We’re only a week away from a brand new series of Love Island, but I find myself struggling to muster the same level of excitement for series five as I have done in previous years.
And having looked at the muted – and often outright negative – response to ITV2’s #DayDotIsComing campaign on social media, I know I’m not the only one who’s failing to get quite the same buzz.
In fact, lots of Love Island fans have become more than a little cynical about the show.
Love Island series four demonstrated that the villa is less and less a place for finding love and more and more a platform for instant fame. The Islanders may have quadrupled their Instagram followers and landed themselves a clothing range with In the Style, but none of them are still in their couples. I’m just not sure I’m willing to invest eight weeks or more of my life watching people who will foster a showmance that I know won’t last longer than the summer.

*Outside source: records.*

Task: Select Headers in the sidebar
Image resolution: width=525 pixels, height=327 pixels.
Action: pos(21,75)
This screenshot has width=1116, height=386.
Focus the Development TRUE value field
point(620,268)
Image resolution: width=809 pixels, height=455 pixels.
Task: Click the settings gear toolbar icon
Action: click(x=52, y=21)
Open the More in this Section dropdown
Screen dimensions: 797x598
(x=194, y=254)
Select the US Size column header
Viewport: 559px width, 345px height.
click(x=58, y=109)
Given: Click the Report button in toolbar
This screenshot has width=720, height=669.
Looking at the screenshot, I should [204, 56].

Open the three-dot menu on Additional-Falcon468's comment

Jack Fincham Dani Dyer Love Island (ITV)
Love Island series four showed signs it was starting to lose its balance in other ways, too. Series two and three gave us the drama we wanted, presented through the slick editing and story-telling we love.

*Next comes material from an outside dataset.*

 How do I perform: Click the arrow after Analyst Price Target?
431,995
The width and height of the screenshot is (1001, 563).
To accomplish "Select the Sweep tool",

But in series four, the pressure to maintain the same level of intrigue meant some scenes appeared overly staged and contrived; a case in point being the never-ending Georgia/Sam kiss-gate, during which it was revealed that the controversial moment had been filmed more than once and with different outcomes.
The worry for series five is that producers will go even further in overly meddling in events to create a narrative that isn’t there.

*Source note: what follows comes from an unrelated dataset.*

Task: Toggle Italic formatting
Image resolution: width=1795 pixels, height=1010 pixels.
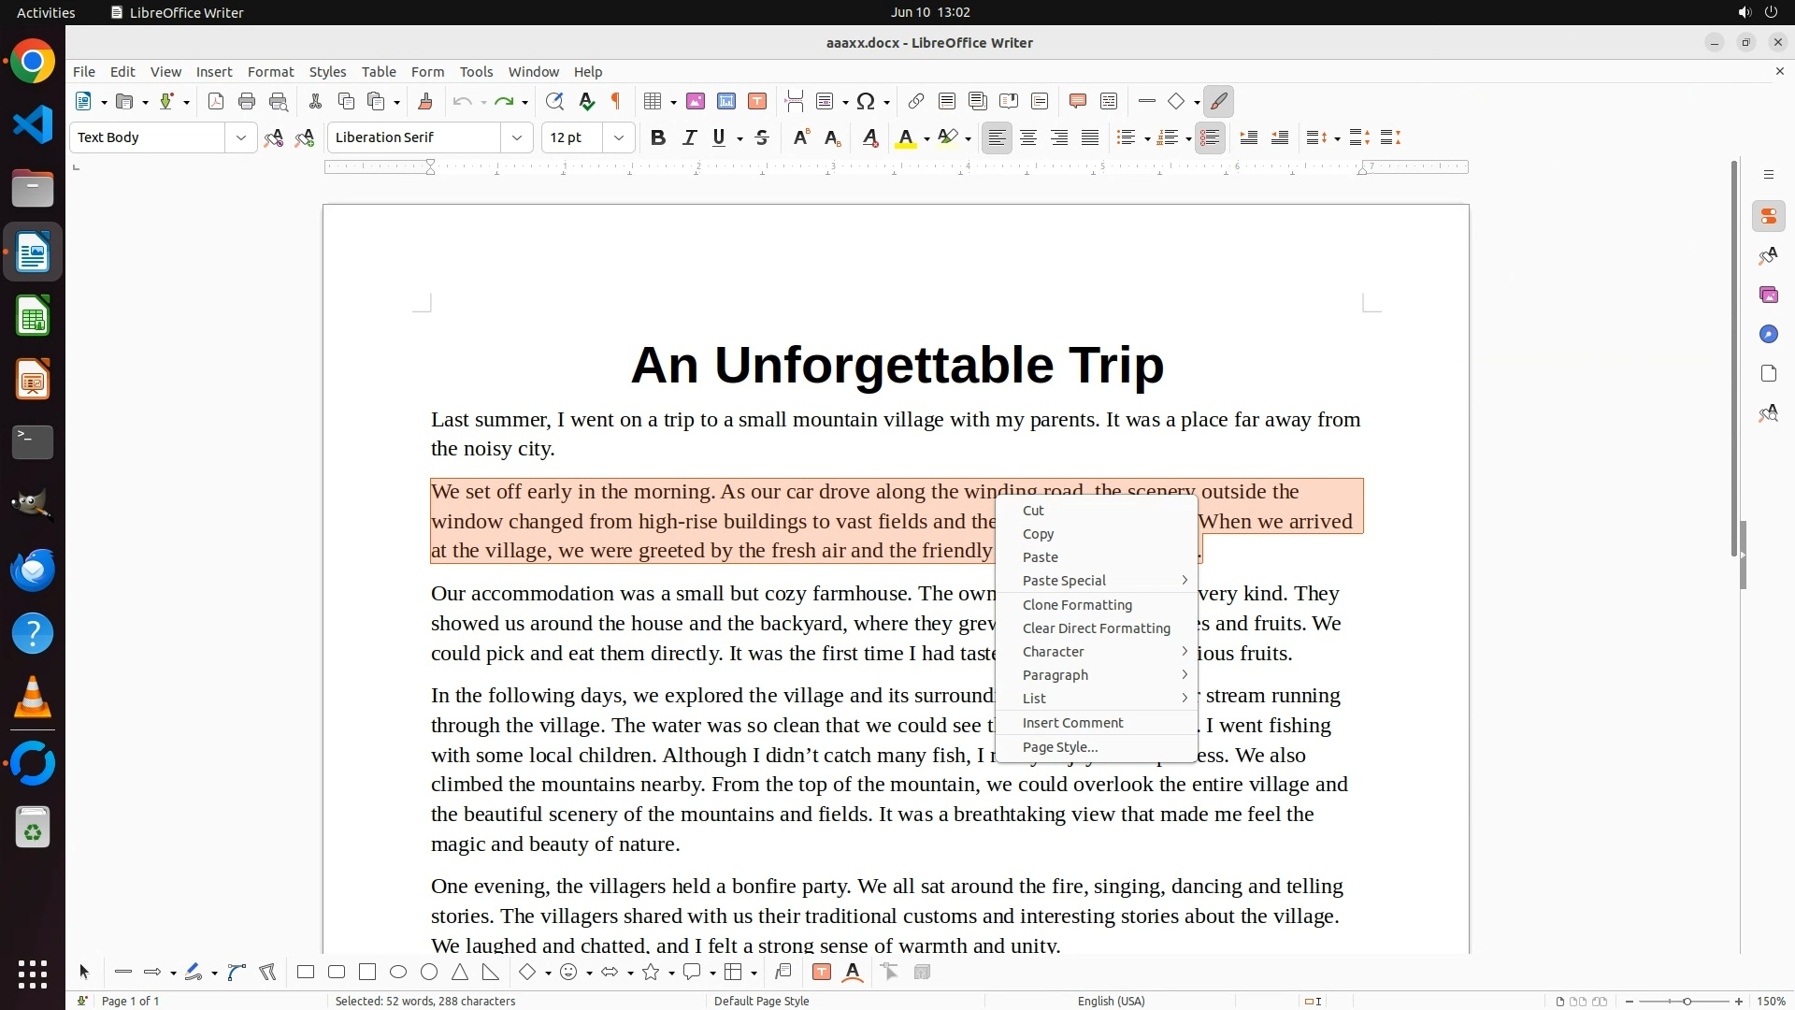Action: [x=689, y=138]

Of course, the fifth series is also landing in our schedules under a very dark cloud, with the tragic suicides of former contestants Sophie Gradon and Mike Thalassitis firmly and rightly drawing attention to the show’s ethical duty to its contestants, and its aftercare policy – to the extent that some former fans are even calling for the series to be cancelled.
Those recent events are, understandably, likely to make producers all the more cautious about showing or creating situations that could potentially be harmful to Islanders once they leave the villa. It’s absolutely essential that producers do whatever is necessary to protect contestants’ welfare, but it may result in what would otherwise be some of the show’s most talked-about moments becoming watered down, or simply ending up on the cutting-room floor.
Series four also shone a light on some of the other problems with Love Island that it had been easier for us to overlook when it was a smaller beast: the homogeny of the contestants in terms of body type and race (the stark majority being white, slim and toned to within an inch of their lives), the advertisements for plastic surgery during the ad breaks. There are early signs that the show might be aiming to address at least the former, with reports that a plus-size model is in the running, but ITV may find it hard to stray too far from what has been a winning formula.
I realise that when Love Island series five finally launches on June 3rd I am likely to get sucked back into that heady, summery mix, just as millions of other people will be – but whether it will ever recapture its full former innocent magic remains to be seen.